┏━━

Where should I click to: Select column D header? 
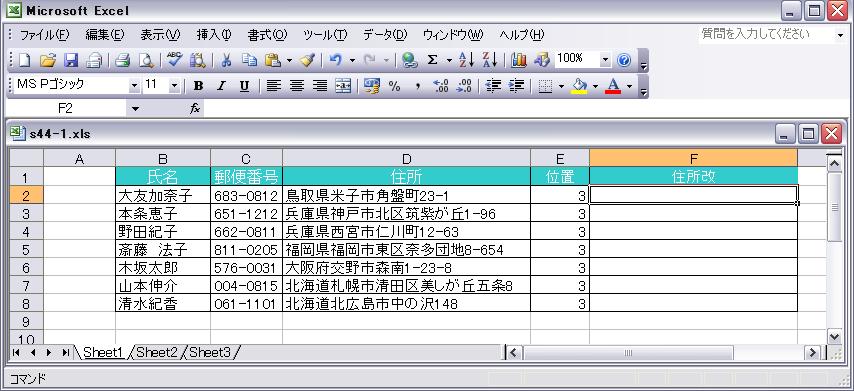[406, 158]
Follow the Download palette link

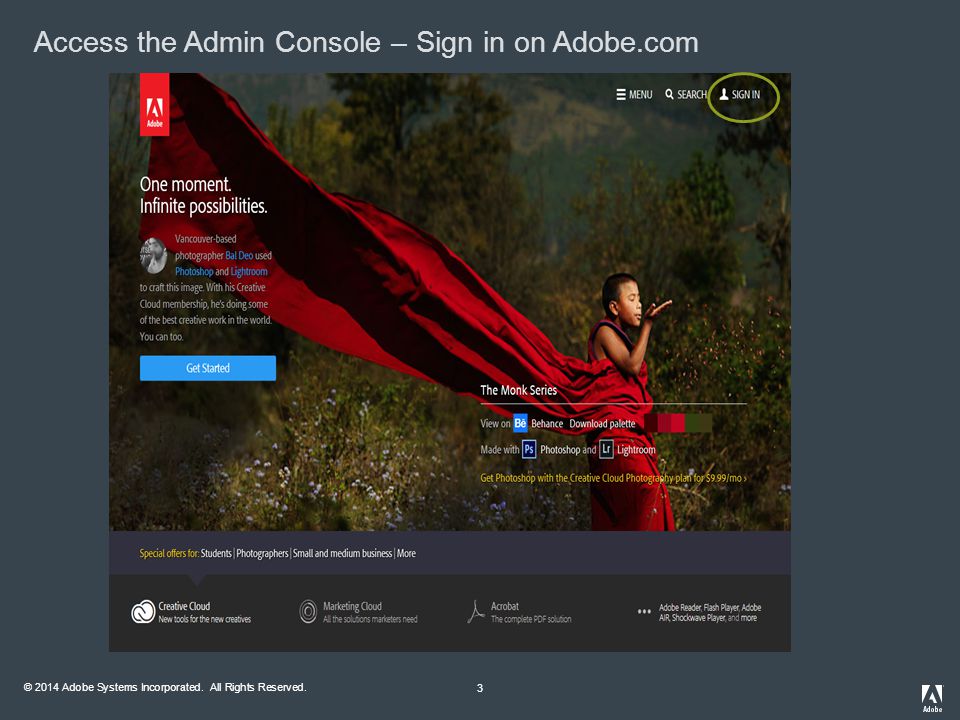(x=602, y=424)
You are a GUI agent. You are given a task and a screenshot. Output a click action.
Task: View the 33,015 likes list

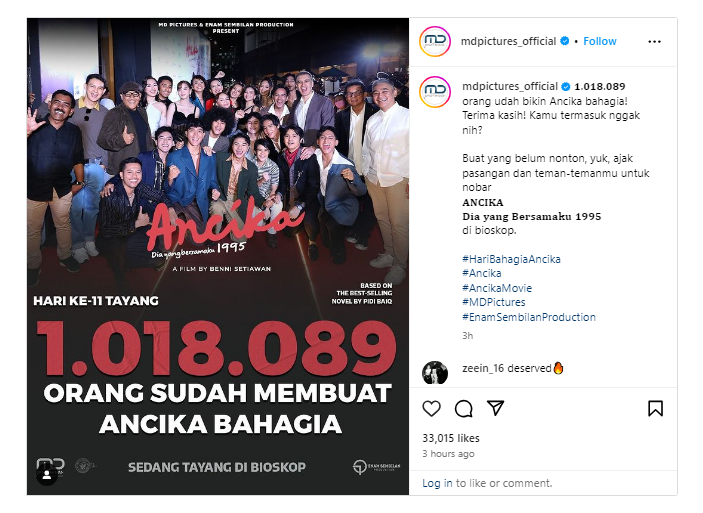click(451, 438)
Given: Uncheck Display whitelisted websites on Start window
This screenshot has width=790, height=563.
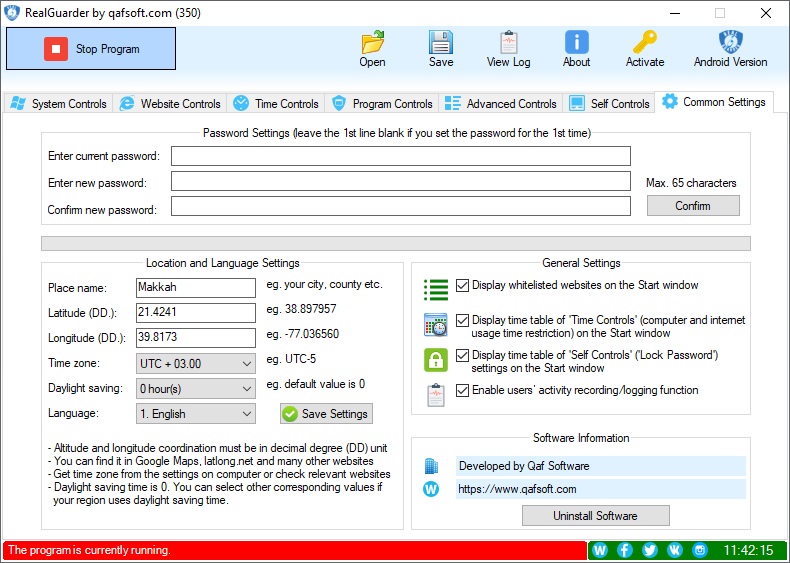Looking at the screenshot, I should click(x=462, y=286).
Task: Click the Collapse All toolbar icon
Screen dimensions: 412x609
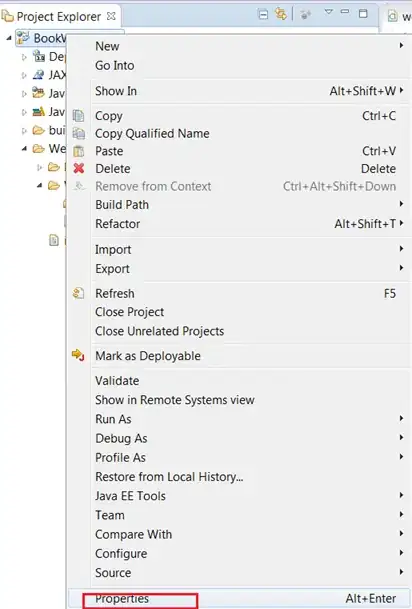Action: coord(263,15)
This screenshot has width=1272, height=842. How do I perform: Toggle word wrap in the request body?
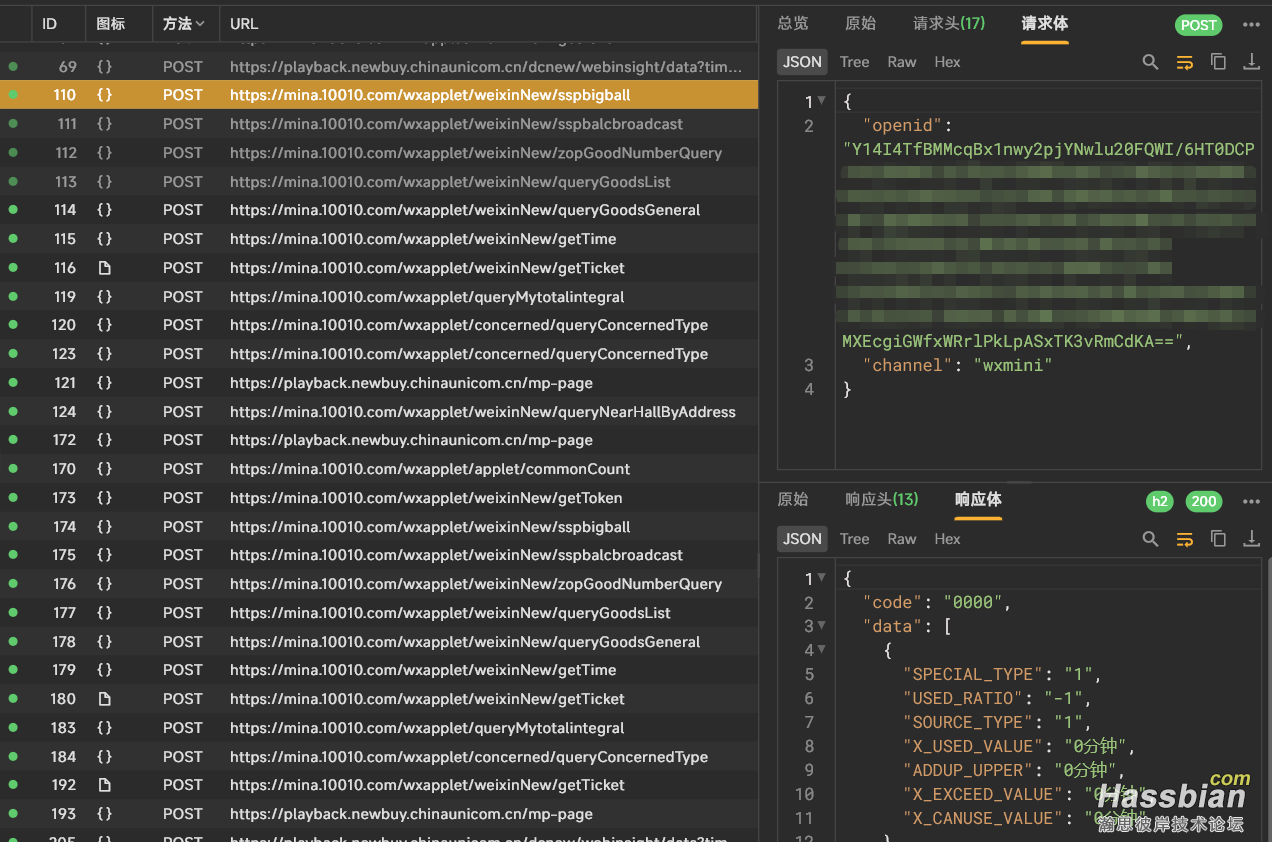(x=1184, y=62)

┗━━

» **ACTIVITY**: Reproduce every entry above exactly, and omit the pictures.

» **EXERCISE ANSWER**:
Where should I click to: Select column D header? 
[406, 158]
Follow the Download palette link

(x=602, y=424)
You are a GUI agent. You are given a task and a screenshot. Output a click action.
Task: View the 33,015 likes list

click(451, 438)
Given: Uncheck Display whitelisted websites on Start window
This screenshot has width=790, height=563.
Looking at the screenshot, I should click(x=462, y=286).
Task: Click the Collapse All toolbar icon
Screen dimensions: 412x609
Action: coord(263,15)
This screenshot has width=1272, height=842. How do I perform: Toggle word wrap in the request body?
(x=1184, y=62)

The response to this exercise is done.